On the night before the infamous “foreign agents” law came into force back in 2012, unknown individuals sprayed graffiti reading, “Foreign Agent! ♥ USA” on the buildings hosting the offices of three prominent NGOs in Moscow, including Memorial. © 2012 Yulia Klimova/Memorial


In the 659-page World Report 2016, its 26th edition, Human Rights Watch reviews human rights practices in more than 90 countries. In his introductory essay, Executive Director Kenneth Roth writes that the spread of terrorist attacks beyond the Middle East and the huge flows of refugees spawned by repression and conflict led many governments to curtail rights in misguided efforts to protect their security. At the same time, authoritarian governments throughout the world, fearful of peaceful dissent that is often magnified by social media, embarked on the most intense crackdown on independent groups in recent times.
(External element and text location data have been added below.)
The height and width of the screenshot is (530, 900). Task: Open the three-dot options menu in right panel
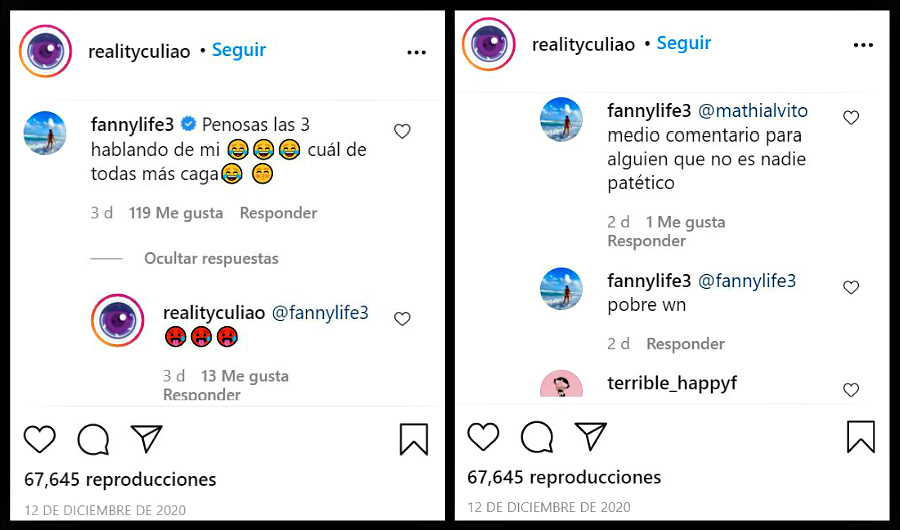coord(863,46)
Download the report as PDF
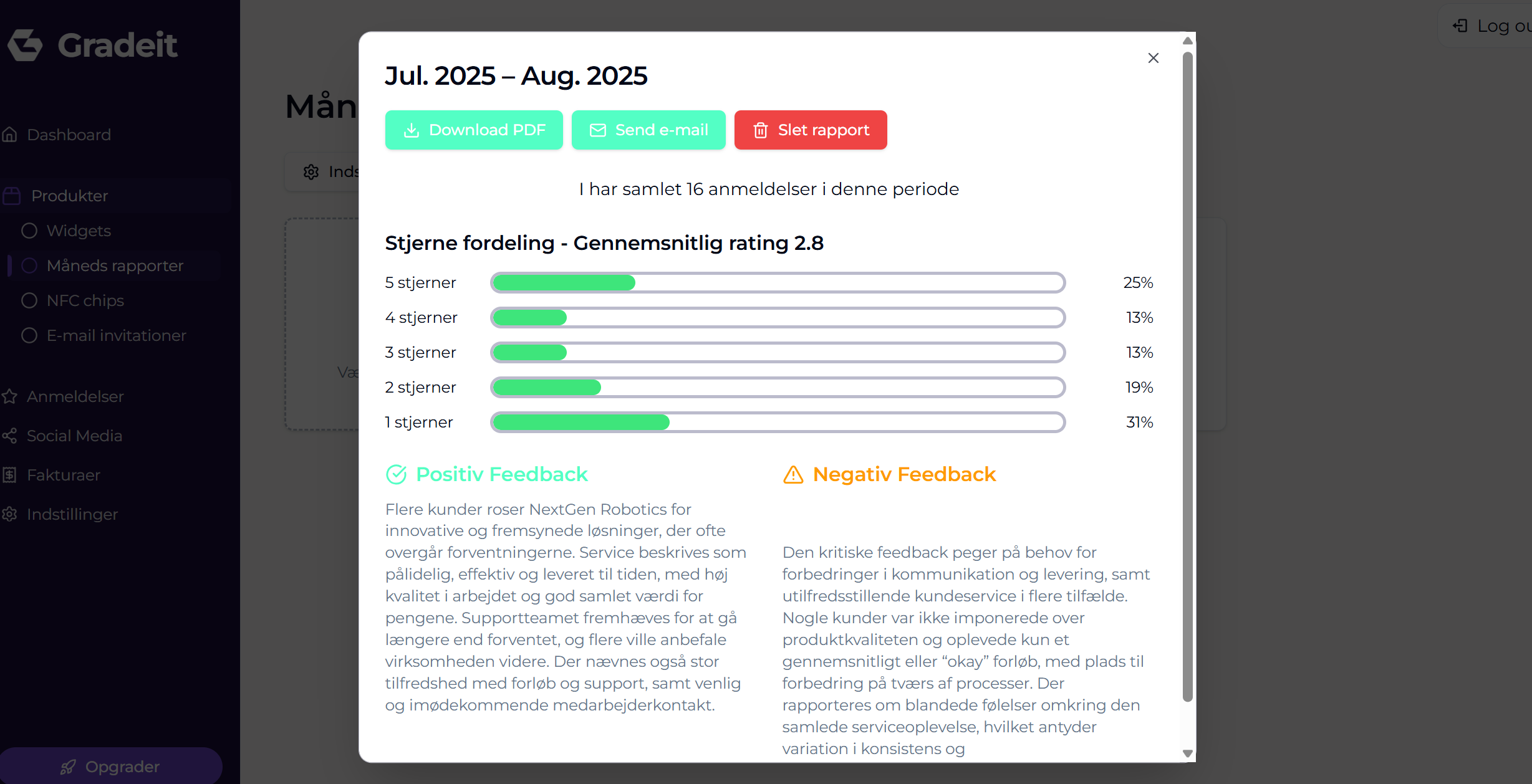 (474, 130)
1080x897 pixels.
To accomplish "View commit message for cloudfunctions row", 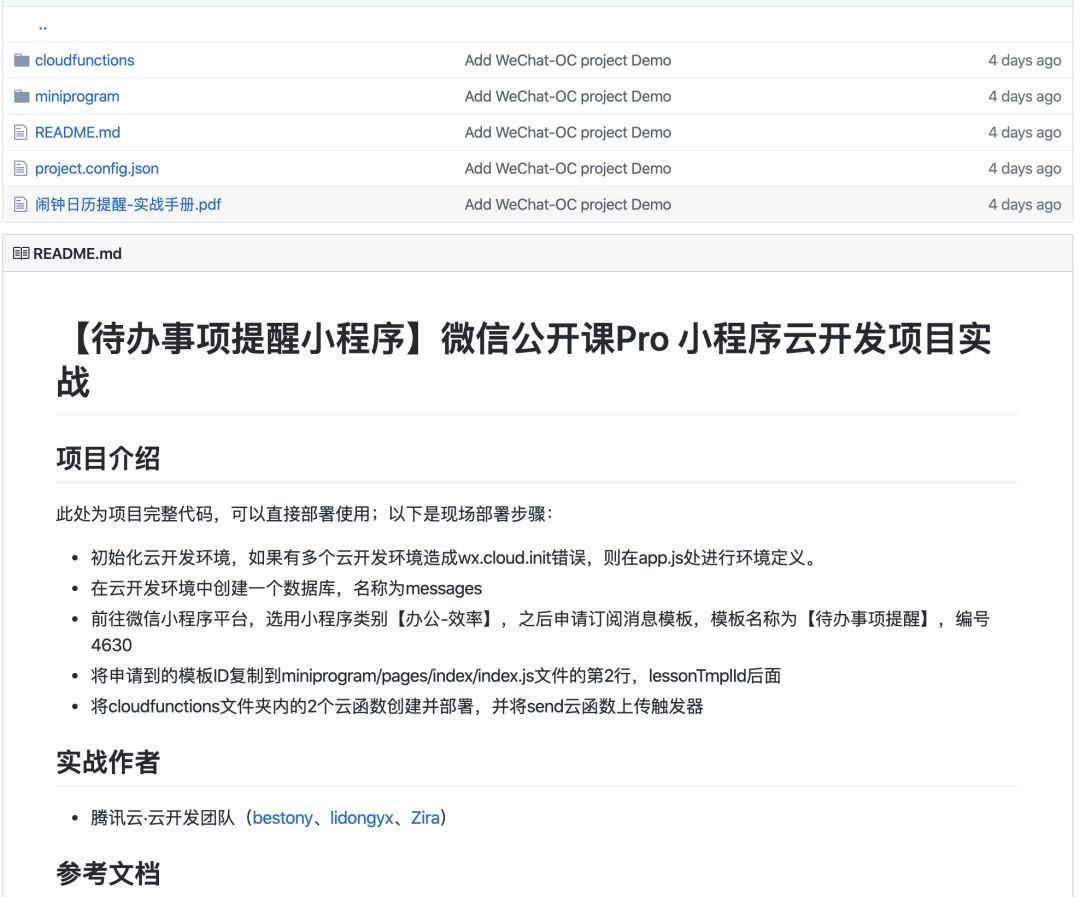I will [x=568, y=60].
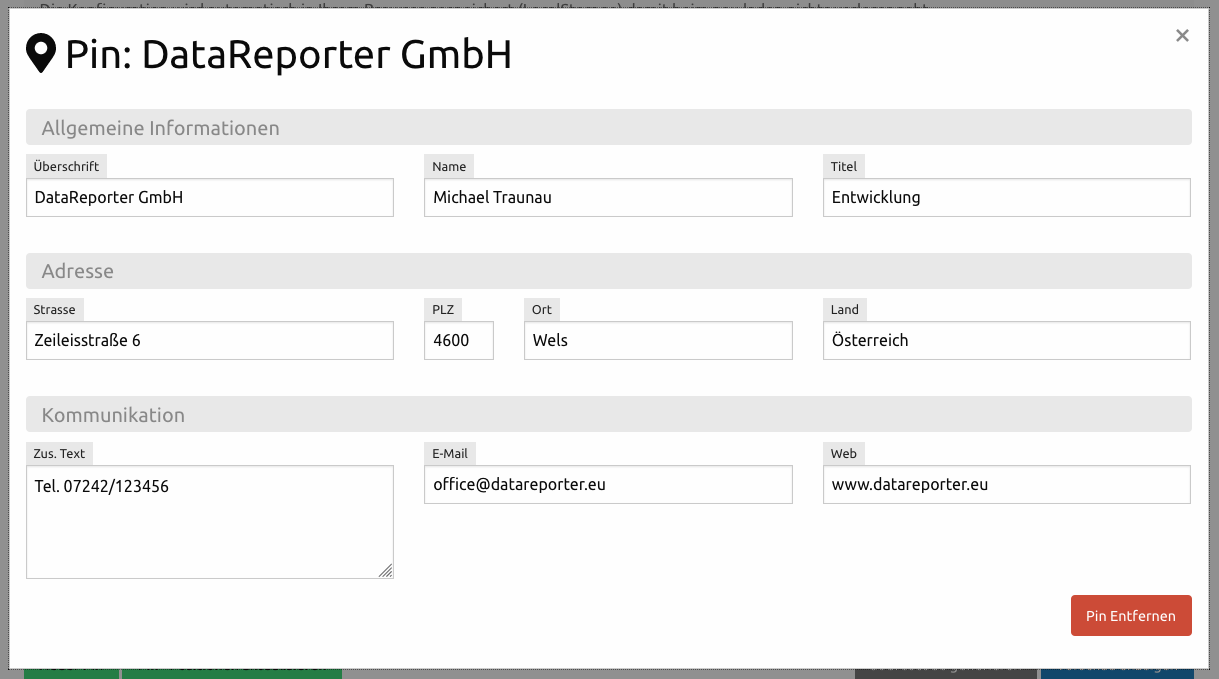Edit the Strasse field with Zeileisstraße 6
The image size is (1219, 679).
[x=210, y=341]
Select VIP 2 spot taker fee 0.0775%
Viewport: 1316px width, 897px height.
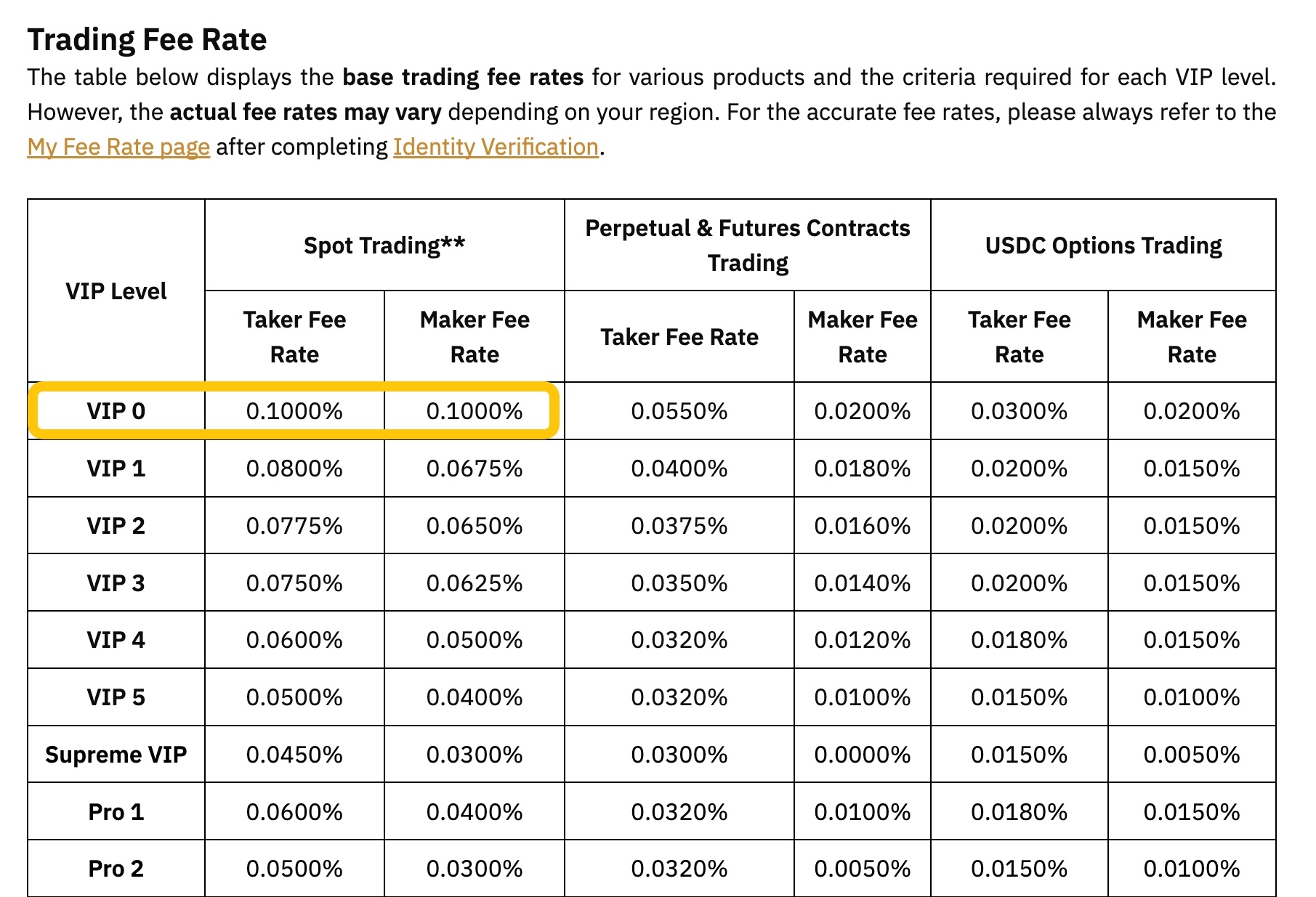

By the end of 2014, authorities had used a 2012 law targeting advocacy groups that accept foreign funding to label more than 100 nongovernmental organizations as “foreign agents,” including the country’s leading rights groups, and slapped many with hefty fines. Over a dozen organizations opted to close rather than bear the stigmatizing label.

In November 2015, the Justice Ministry accused one of Russia’s most outspoken and prominent human rights groups, the Memorial Human Rights Center, of undermining the country’s “constitutional rule,” among other allegations that could result in criminal charges against Memorial’s leadership. The action also sends a chilling signal to other groups on the “foreign agents” list.

In March, parliament adopted a law on “undesirable foreign organizations” that authorizes the extrajudicial banning of foreign groups that allegedly undermine Russia’s security, defense, or constitutional order. Russians who maintain ties with “undesirables” or share their materials with Russian audiences face penalties, including prison terms.

The government stepped up its suppression of online communications and authorities prosecuted several cases against those who voiced online criticism of Russia’s occupation of Crimea. A law that went into effect in September bans the storage of Russian Internet users’ personal data on foreign servers and requires foreign sites that collect such data to store it within Russia. International social networking sites, among others, could be blocked if they don’t comply.

Russia provided military and financial assistance to anti-government forces in eastern Ukraine but made no tangible attempts to rein in abuses by such forces. In August, a military court, in an apparent political move, found Oleg Sentsov, a Ukrainian filmmaker, and Olexander Kolchenko, a Ukrainian activist, guilty of operating an anti-Russian “terrorist organization” in Crimea, sentencing them to long prison terms. The trial of Nadezhda Savchenko, a Ukrainian pilot, on charges of premeditated murder in connection with the deaths of two Russian journalists in a shelling attack in eastern Ukraine in 2014 was deeply problematic.

The confrontation between Islamist insurgents and law enforcement agencies in the North Caucasus was fraught with human rights abuses. In Dagestan, police put Salafi Muslims on special watch lists, repeatedly detaining them and in some cases fabricating criminal cases against them. Police also raided Salafi mosques across Dagestan and conducted numerous abusive special operations.

The year was also particularly dire for human rights defenders, independent journalists, and lawyers in the North Caucasus. In Dagestan, unidentified men viciously beat a local human rights lawyer. Pro-government thugs destroyed the office of the Joint Mobile Group of Human Rights Defenders in Chechnya twice. In Ingushetia, security accused a leading local activist of anti-Russian sabotage.

Authorities have used use the country’s anti-lesbian, gay, bisexual, and transgender (LGBT) “propaganda” law to disrupt pro-LGBT rights events and harass LGBT people and their supporters. But the authorities largely failed to prosecute homophobic and transphobic violence.